What Anna lacks at night she makes up for during the day; she’s a great napper. Phenomenal, even. Maybe even better than your baby!
Anna is not yet crawling, but she’s starting to wiggle forward, to lift her trunk off the floor, and pivot in all directions. Watching her get stronger and more coordinated feels like watching the climax of a horror movie because WHAT AM I GOING TO DO WHEN SHE STARTS CRAWLING. My house is filled to the brim with things babies aren’t supposed to play with.
Brigham and I watch her wriggling, testing the weight of her body on a straightened arm. With our hearts racing we look at each other and I scoop her off the floor, saying, “I think that’s enough tummy time for today.”
Anna’s favorite past time is her jumper. I’ve had this thing for all four babies, but no one has loved it even a fraction of as much as Anna does. As of this month, she’s clocked so much time jumping that the seat will be claiming her as a dependent on its 2018 taxes.
It’s actually hard to put her in it because, when you lower her into the seat, she starts kicking her feet in excitement so it’s nearly impossible to get her feet into the leg holes. She’s so happy jumping. And not to brag or anything, but for a 6-month old she’s got a decent vertical.
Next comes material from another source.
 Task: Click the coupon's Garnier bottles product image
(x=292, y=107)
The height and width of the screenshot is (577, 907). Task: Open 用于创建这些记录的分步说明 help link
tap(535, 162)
We’ve started solids, sort of. I tend to do mostly Baby Led Weaning, so I’ve given her chunks of sweet potato, banana, and the crowd favorite — a chicken bone. The chicken bone is the only thing that’s really held her attention.
I meant to be more prepared, to refresh my memory on introducing solids and get things going, but then we got derailed with another mega cold and a double ear infection. She had her first fever, second round of antibiotics, 10 days of an upset stomach, and a few sleepless nights. Now we’re mostly on the other side of that, and I’m looking forward to summer of no germs, and lots of sweet potatoes smashed on my deck.
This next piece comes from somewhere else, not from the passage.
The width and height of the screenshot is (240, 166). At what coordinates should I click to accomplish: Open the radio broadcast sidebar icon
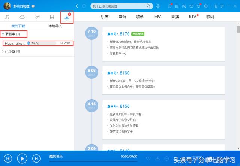[x=37, y=17]
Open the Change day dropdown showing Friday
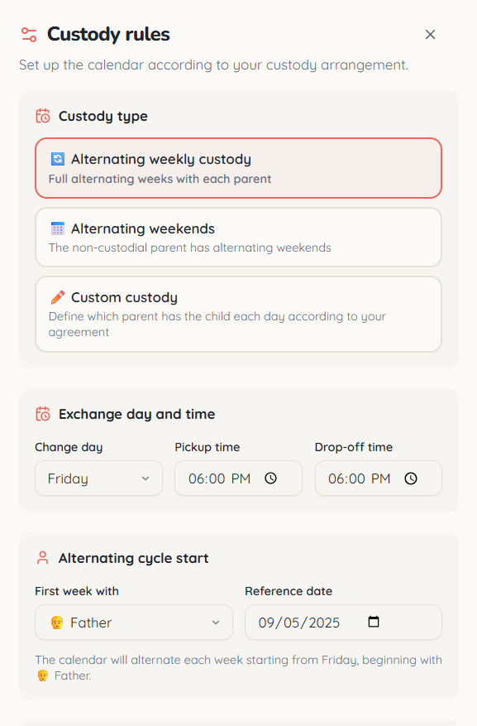 click(x=99, y=478)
Anna spends her days nursing, napping, blowing raspberries, playing with her feet, and being adored by her siblings. She is a happy recipient of all that adoration. She loves when her siblings are directly in her face, dangling toys, and seeing if she has the dexterity to pull their hair (she does).
“Give her some space! Be careful! Get your hair out of her mouth! Leave her alone!” I scold all day long while they giggle, all four of them. This is, perhaps, forging the beginnings of little pack of four, conspiring against Mama’s best intentions, giggling all the way.
A common topic among moms is establishing the hardest phase of parenting. This phase is certainly difficult — caring for a baby is all-consuming and physically demanding — but it is for sure the least complicated. As in, you wear what I put on you and you stay where I put you. And I get to watch you change and grow and all the while adore you.
Last weekend you were laying across my legs, squirming and blowing raspberries on my thigh, and you took a deep breath and rested your head in my lap. It’s not something you do much anymore; you’re too busy playing and exploring to lay still, even for a moment.
But there you were, relaxed in my lap. I stroked your head and you stayed there. I breathed the moment in, and whispered, “Stay.”
Stay just like this forever. You will grow, but never change. Stay sweet, fun, happy, welcoming and bright, my beautiful baby girl.